Starting point is 00:54:25 Let me end with a different image. Close your eyes for a moment and imagine your great-great-grandchildren. Imagine the world they will inherit. Will they be able to read a book for hours lost in the world of ideas? Will they be able to have a conversation without checking their devices? Will they be able to distinguish truth from falsehood, to think critically, to focus deeply? Will they be free? The decisions we make now, individually and collectively, will determine the answers to those questions. The technologies that shape our minds are not forces of nature. They are human creations. They can be created differently. They can be regulated. They can be resisted. But only if we choose to resist, only if we recognize what is happening to us,
Starting point is 00:55:13 only if we decide that human flourishing matters more than engagement metrics, that truth matters more than virality, that our children's minds matter more than quarterly earnings.
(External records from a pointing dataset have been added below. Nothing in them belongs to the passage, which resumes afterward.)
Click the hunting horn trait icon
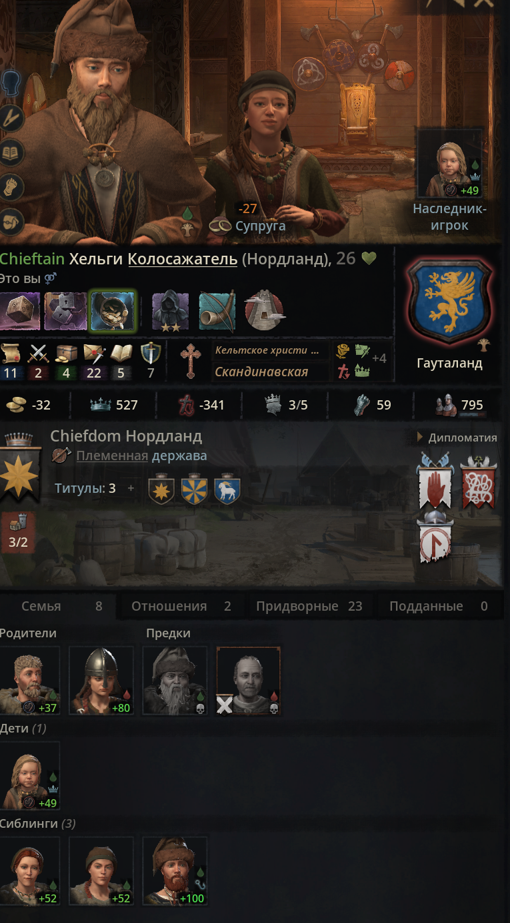The height and width of the screenshot is (923, 510). [217, 311]
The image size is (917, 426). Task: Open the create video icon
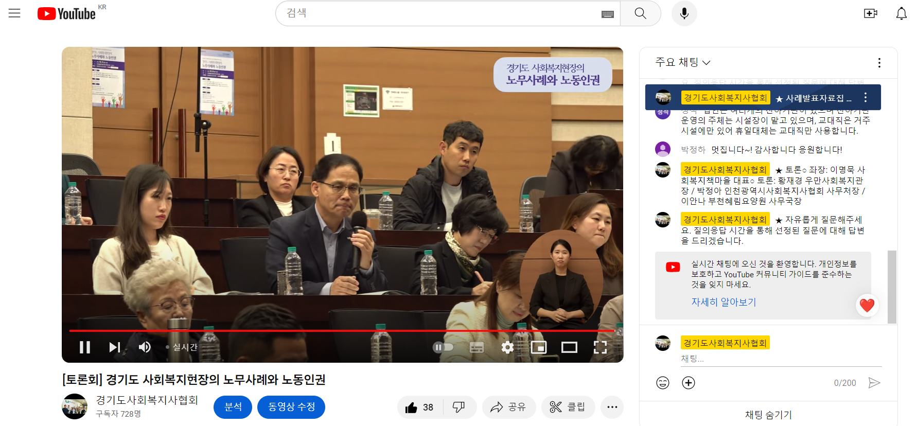pos(870,13)
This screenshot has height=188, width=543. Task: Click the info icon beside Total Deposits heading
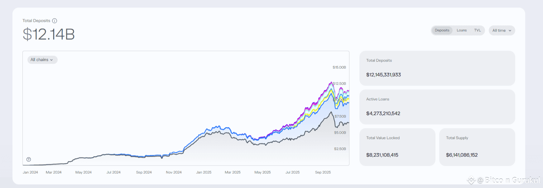[x=55, y=21]
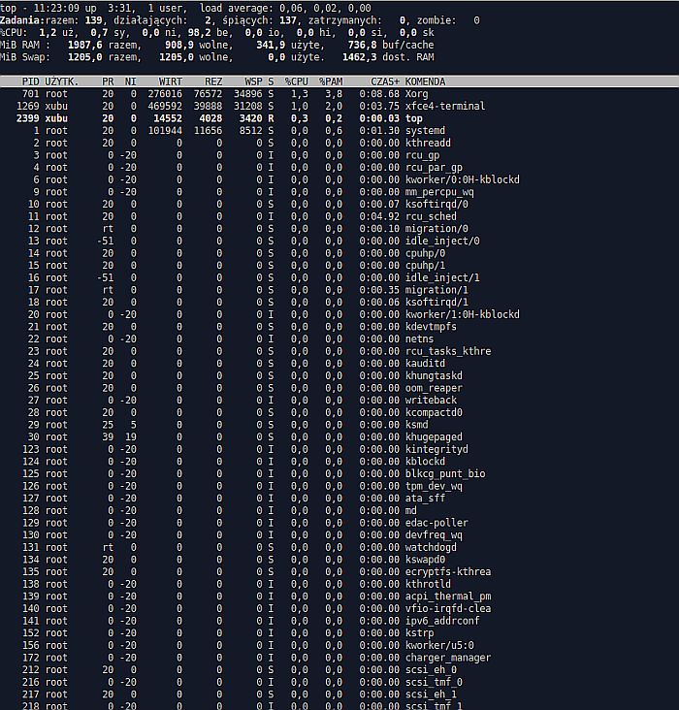Click the xfce4-terminal process name
Image resolution: width=679 pixels, height=710 pixels.
pos(444,106)
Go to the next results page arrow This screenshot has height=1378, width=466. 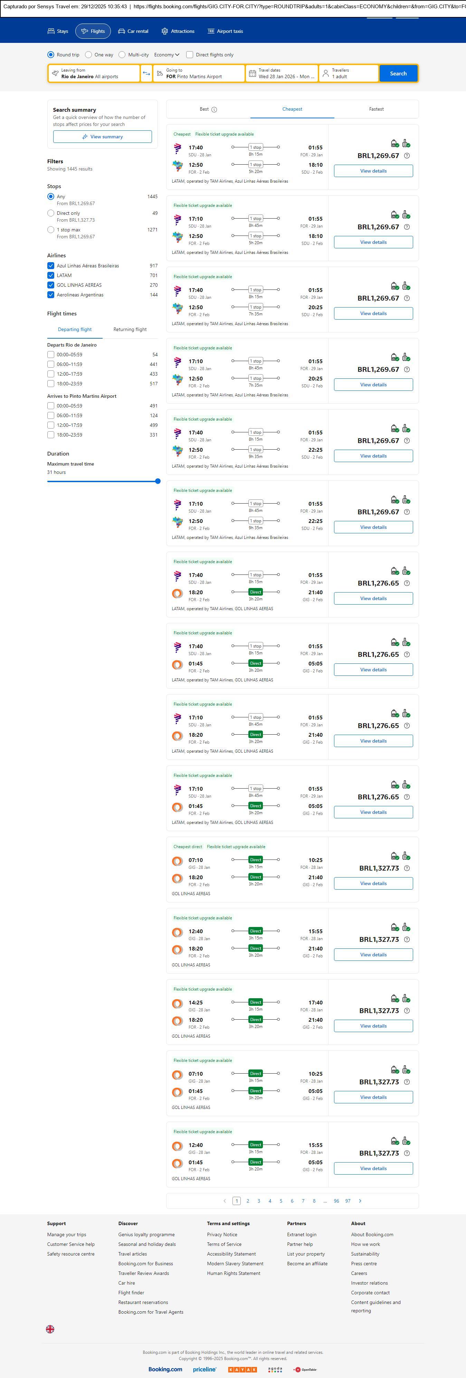tap(360, 1201)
We are not doomed, but we are at a crossroads. The screens can be tools that amplify human potential, or they can be cages that confine it. The choice is still ours, but the window for making that choice is closing. Every scroll, every click, every hour of attention you give to these systems is a vote. A vote for the world they are creating. A vote for the humans they are shaping.
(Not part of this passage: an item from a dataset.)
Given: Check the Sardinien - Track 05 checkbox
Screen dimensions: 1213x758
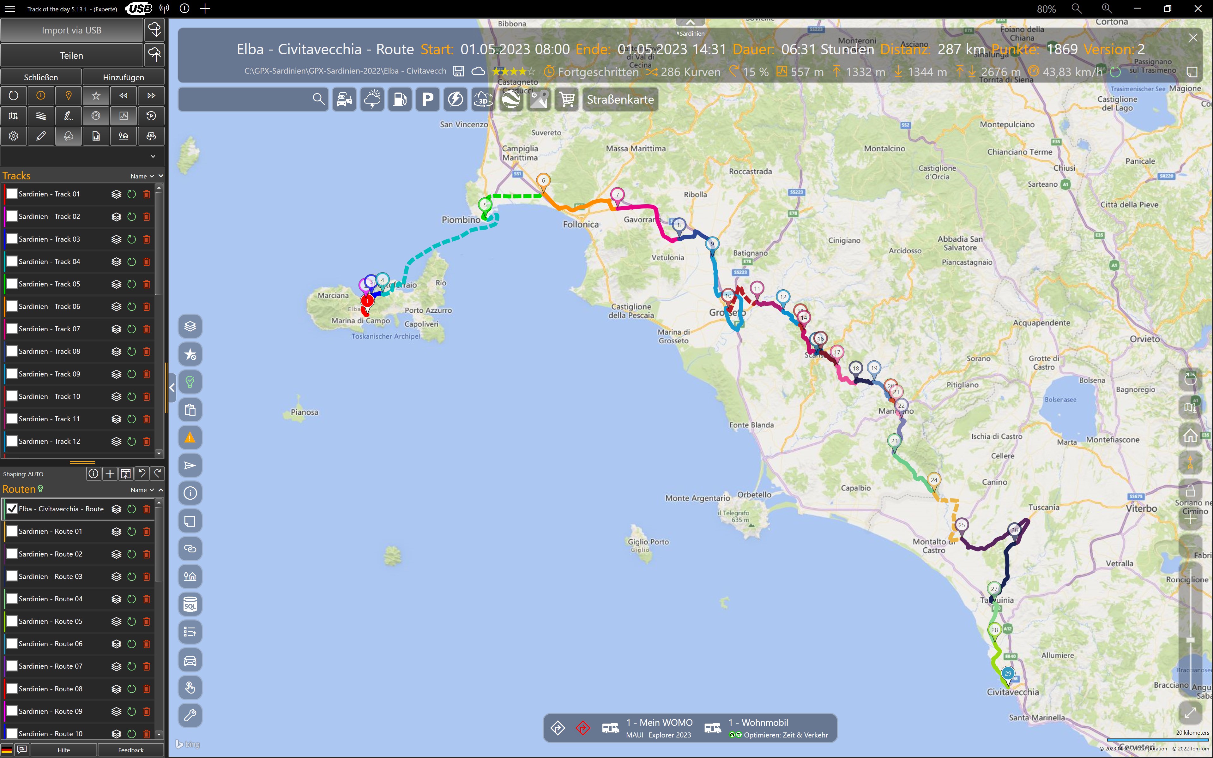Looking at the screenshot, I should pos(12,284).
Starting point is 00:55:50 What kind of humans do you want your grandchildren to be? That is the question. And it is a disturbing one. Thank you for joining me on the Disturbing History Podcast. This has been an episode I've wanted to do for a long time, Because this is not ancient history. This is not a story about something that happened to other people in other times. This is a story about what is happening to us right now, in real time.